The Sunday Times: The digital robber barons are draining our cultural lifeblood

Photo: Startup Stock Photos

Photo: Startup Stock Photos

The internet is not an act of God or an untameable force against which humanity has no control or defences. The individuals who run the world’s biggest tech companies are not more praiseworthy, capable or enlightened than the leaders of traditional businesses. They certainly don’t deserve the right or power to destroy the basic tenets of civilised society simply because there are profits to be made.

Yet we act as though this is the case. It is time for us to stop sleep-walking into a future created by a handful of monopolists and loophole-scroungers.

Earlier this year I wrote about the threat that Amazon’s near monopoly and monopsony of the book trade poses to the marketplace of ideas and, indeed, the bedrock of democracy.

Monopolistic power is a major aspect of the social battles raging between society and the tech giants, but it is not only the one. Parasitism — digital businesses that have found legal ways to bleed established sectors (news, music, film and retail) dry — is another. The two often go hand in hand as evinced by such companies as Google, Facebook and Spotify.

Their destructive force is subtle. Last week the century-old The New Republic (TNR), one of the most venerable opinion journals in America, collapsed under the resignation of about 50 of its staff and contributing editors. The walkout was so sudden that the December issue had to be cancelled. Whether there will still be a TNR worth saving in January is anybody’s guess.

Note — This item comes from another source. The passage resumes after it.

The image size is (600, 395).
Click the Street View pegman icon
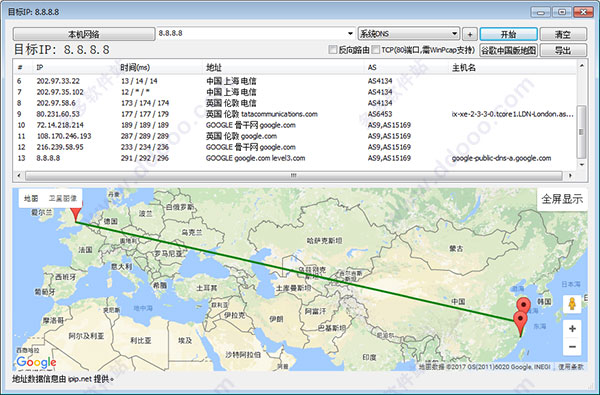click(x=572, y=304)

For a magazine whose journalistic highs and lows were well publicised and which had a circulation that hovered somewhere around the 50,000 mark, the US media outcry over TNR’s possible demise may seem a trifle excessive. But it’s because of the sense that the cultural landscape of America is being destroyed and distorted by market anomalies inherent in digital media. That, and the fact that the current owner of TNR Chris Hughes, one of the co-founders of Facebook, kept insisting that he represented the culturally benevolent side of the internet.

TNR stood for opinion- driven journalism, the kind that influenced government policy and altered society’s perception of itself. That changed last month when the magazine’s new chief executive announced that TNR was changing course: it was going to become “a vertically integrated digital media company”. In other words, another blog-filled, content-poaching, reactive, “snackable” website that survives on paid advertorials and the peddling of readers’ data.

In the interests of transparency, I admit to having once sat next to Hughes at a dinner. I did not come away thinking, this man is an evil genius who wants to destroy everything I hold dear — far from it. But the world that created his power and the one he aspires to influence are, I believe, combining to destroy everything we all hold dear: plurality, honesty, fairness, quality, profundity, autonomy, originality, inspiration, security and privacy.

It has become fashionable of late to call our era the New Gilded Age because of the vast disparity between the wealthiest 1% and the rest. But the comparison rarely goes deeper than that.

With one or two notable exceptions, the reasons for giving our age greater scrutiny are framed within the context of inequality and social instability. I’m afraid that’s lazy thinking. It distracts us from asking important questions about how robber barons wield their influence, what enables a monopoly to flourish and what are the costs of “creative destruction” on society.

More and more, it seems to me, the triumph of the railway companies in the former Gilded Age parallels how the internet giants dominate the present one. The railway remade American life; it brought efficiency, communication and rationalisation to the nation.

According to Richard White, however, the foremost historian of the American west, they also “helped create what might be called dumb growth and environmental catastrophes”. Many of the benefits attributed to them were either neutral, illusory or the result of robbing Peter to pay Paul.

It was not the unleashing of capital or the triumph of economic Darwinism that turned the American railways into an all-powerful behemoth, but government subsidies, regulatory advantages and credulous investors. The same can be said for the tech companies, from Amazon to Uber, whose ability to lobby for special dispensations, elude regulation and avoid taxation has aided their stratospheric rise.

In assessing the economic costs of the railways, it is not enough to assume that everything worked itself out in the end because labour and goods were more mobile. During the former Gilded Age the transfer of wealth went largely one way — upwards.

The majority of these titans and robber barons did not become famed philanthropists. They were men such as Charles Yerkes, who bullied and manipulated his way into owning almost the entire street railway network of Chicago. Fortunately for the passengers who were stuck with his substandard service, Yerkes gave up trying to gain total control and turned his attention to London. There he attempted to do the same thing with the Underground. Kidney disease eventually foiled his plans.

It is important to emphasise that the greatest ills caused by the railways were not deliberate. No railway company decided to eliminate the bison population, or sanction the annihilation of the Native American population, or destroy the grasslands of the great plains, or sow the seeds of the dust bowl. But these disasters took place because the body politic was too weak and complacent to reject the excuse that the march of progress cannot be stopped — no matter the harm involved.

No one can predict the nature of the fallout as the internet matures. But what happens next should be down to us rather than given up to some algorithm. My fear is the loss of The New Republic means we have just witnessed the death of the cultural canary in the coalmine.